I want to prove (or find a counterexample for) the following variant of Jensen's inequality.
Let $f$ and $g$ be convex functions (then $f(g(x))$ and $g(f(x))$ are convex functions). From the standard Jensen's inequality, we have
$$ \mathbb{E_{\sim i}}[f(g(x_i))] \geq f(g(\mathbb{E_{\sim i}}[x_i])) $$ or alternatively $$ \mathbb{E_{\sim i}}[f(g(x_i))] \geq f(\mathbb{E_{\sim i}}[g(x_i)]) $$
where in the second case we are only "extracting" the first function, but we can take the first as well since the composition of $f,g$ is convex.
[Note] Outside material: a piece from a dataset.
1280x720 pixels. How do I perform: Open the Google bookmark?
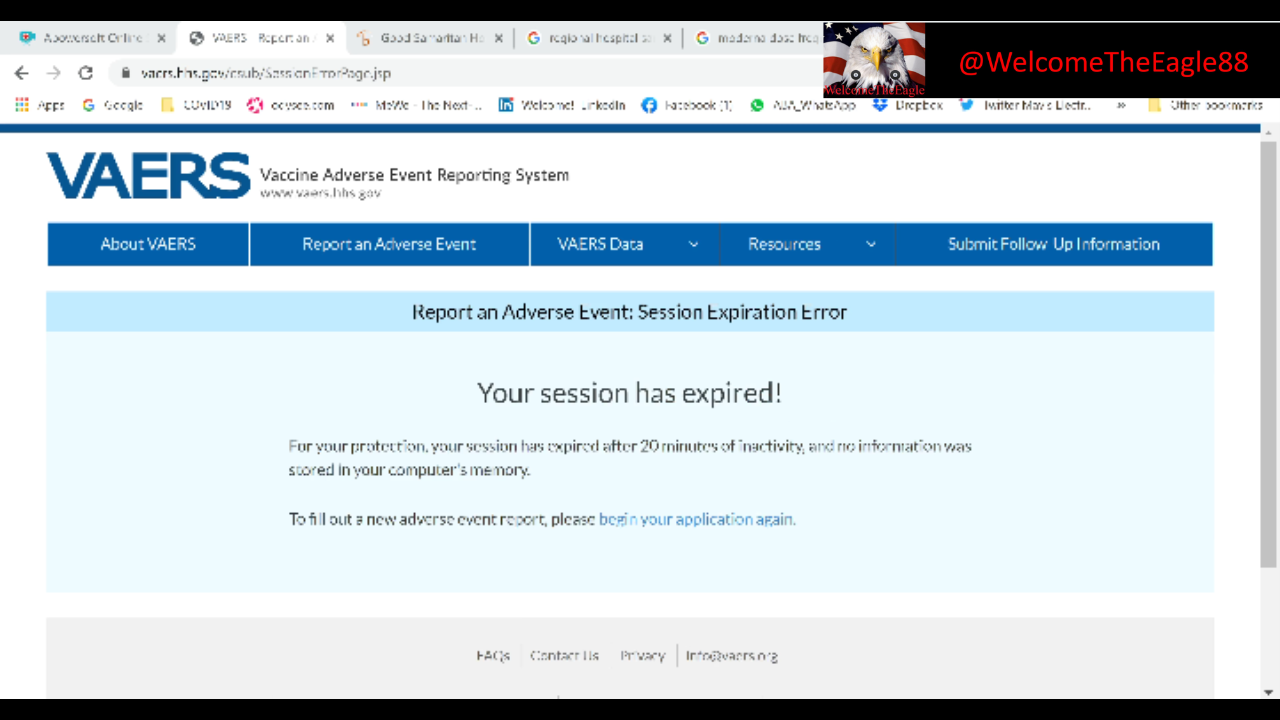point(112,105)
I would like to know what necessary assumptions on $f,g$ are required such that the following holds:
$$ \mathbb{E_{\sim i}}[f(g(x_i))] \geq g(\mathbb{E_{\sim i}}[f(x_i)]) $$ A sufficient condition, of course is that $f\circ g \geq g \circ f$: $$ \mathbb{E_{\sim i}}[f(g(x_i))] \geq \mathbb{E_{\sim i}}[g(f(x_i))] \geq g(\mathbb{E_{\sim i}}[f(x_i)]) $$
but this is not very interesting and I was hoping for something more general.
Edit: Some additional constraints of interest to consider: $f$ is monotonic, $g$ is sublinear.